■ **PROBLEM TO WORK ON**
Please continue the article on the Gold Coast cruise terminal tender, starting right after its last sentence.

■ **TEXT PROVIDED**
^^^^^^^^^^^^^^^^

The Beattie Government forged on, producing a study it commissioned from Star Cruises Ship Stimulation Centre in Malaysia that showed it was “highly feasible” for 300m cruise ships to navigate and dock at the Southport Spit. The suggestion for the Malaysian study came from Captain Steve Pelecanos.
On October 17 last year the terminal and associated marina and tourist developments were declared a “significant project” by the State Cordinator-General, Ross Rolfe. That month the government began the tendering process, publishing a detailed document Gold Coast Marine Development: Expressions of Interest. In the introduction it declares that the Gold Coast has “enjoyed significant interest from cruise lines” and that interest had resulted in a number of “unsolicited” proposals to the State for the development of a cruise ship terminal.
However, Qweekend understands the Government actively solicited at least two cruise terminal bidders prior to publicly releasing the tendering document.
It is believed Mike Evans was asked by the Department of State Development in December 2002, April 2004 and July 2005 to submit a proposal for the project. At least two of those requests were allegedly made by then State Development minister Tony McGrady. McGrady, who relinquished the portfolio in August last year, refused to comment.
Jeffrey Leigh-Smith, one of the Gold Coast’s leading marine industry figures whose family sold boats on The Spit in the 1970s, confirmed he also was encouraged to submit a bid. “I wasn’t going to tender with anybody up until last year. I was asked by a high-ranking public official to put the tender in. At that stage I think the government was of the tune that there might not be many tenderers out there.” Asked the name of the public official, he said: “I don’t want to go there. It was a situation that we were encouraged to get in there by government.”
By the January deadline, the Government received formal bids from nine consortiums - some of the heaviest hitters in Australian construction and development. Mike Evans’s group, retaining principal backers Leighton Constructions and Sinclair Knight Merz, but revamped and renamed the Gold Coast Cruise Port Consortium, is one of the nine; as is Leigh-Smith’s Oceana, led by Brisbane-based developer Devine Homes (former Deputy-Premier and Treasurer Terry Mackenroth is a board member of Devine Ltd). Among the others are the Macquarie Bank/Seymour Group (Seymour is headed by one of the country’s richest men Kevin Seymour); Multiplex; Raptis Group, led by coast developer Jim Raptis; and the Sunland Group, the developers behind the Q1 tower in Surfers Paradise.

^^^^^^^^^^^^^^^^

■ **DATASET SECTION**
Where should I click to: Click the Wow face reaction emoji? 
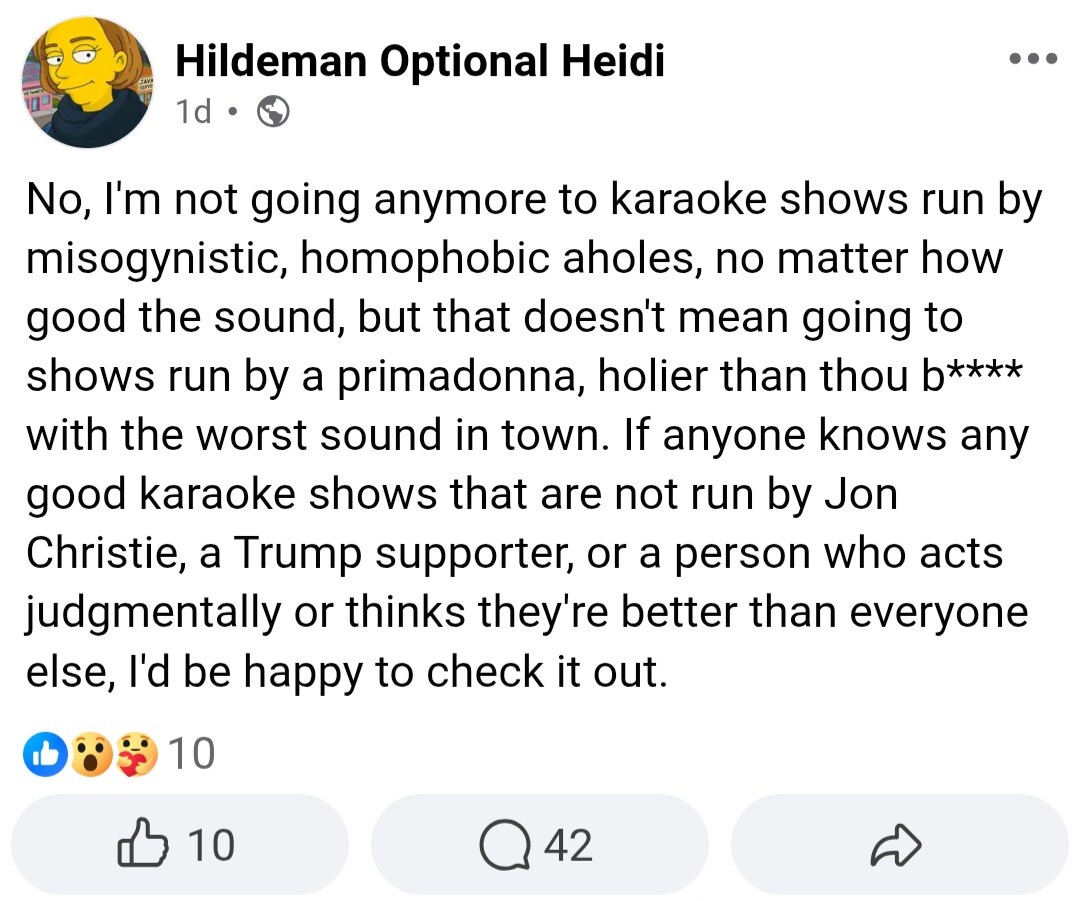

^^^^^^^^^^^^^^^^

■ **RESULT OF THE EXERCISE**
When asked if it was protocol for government officials to actively encourage submissions from the private sector for a government tender like the Gold Coast cruise ship terminal, deputy Premier and State Development minister Anna Bligh’s office issued the following statement: “The Department of State Development and Coordinator (sic) General’s office has no knowledge or information in relation to this claim.”
Opponents have argued that it makes no economic sense to build a cruise terminal on the Gold Coast with the Brisbane terminal nearing completion. Would two major terminals, less than an hour apart by road or train, be fiscally viable? Indeed, research into cruise ship passengers conducted by Tourism Queensland itself in late 2004 provided a snapshot of an industry that did not seem to match the government’s hopes of annual revenue from the cruise industry of up to $80 million. “Cruise passengers (to Australia) spent an average of three days in Queensland,” the report said. “Overall, cruise ship passengers spent an average of $80 per person during their stopover in Brisbane.” Just 29 cruise ships per year currently visit Brisbane, although Bligh has predicted a Gold Coast terminal would welcome one ship every 10 days, or about 36 ships per year.
In December Bligh announced a five-person panel to oversee the Environmental Impact Study into the terminal proposal. The tender offer for the EIS closed on February 20 this year. On March 9 Bligh told State Parliament that Gutteridge Haskin Davey (GHD) had been appointed contractor for the EIS. GHD has been involved in other Queensland projects such as the Gold Coast airport and Gladstone coal terminal expansions. A decision on the winning consortium bidder will be made depending on the outcome of the EIS, which may not be completed until mid-year.
“We’ve been very upfront about this,” Bligh told Qweekend. “We’re very keen to have this happen. We’re very keen to get a slice of this (cruise ship) action. But every place we’ve identified for a possible terminal we’ve been very clear, it has to stack up economically and it has to stack up environmentally, and we are still in the process of deliberating on that. So, is this do or die against all sensible evidence? No it’s not. We’re not going to do something stupid.”
A winning consortium, in exchange for building and operating the terminal, would be granted development rights to parcels of priceless waterfront State Government land further down The Spit.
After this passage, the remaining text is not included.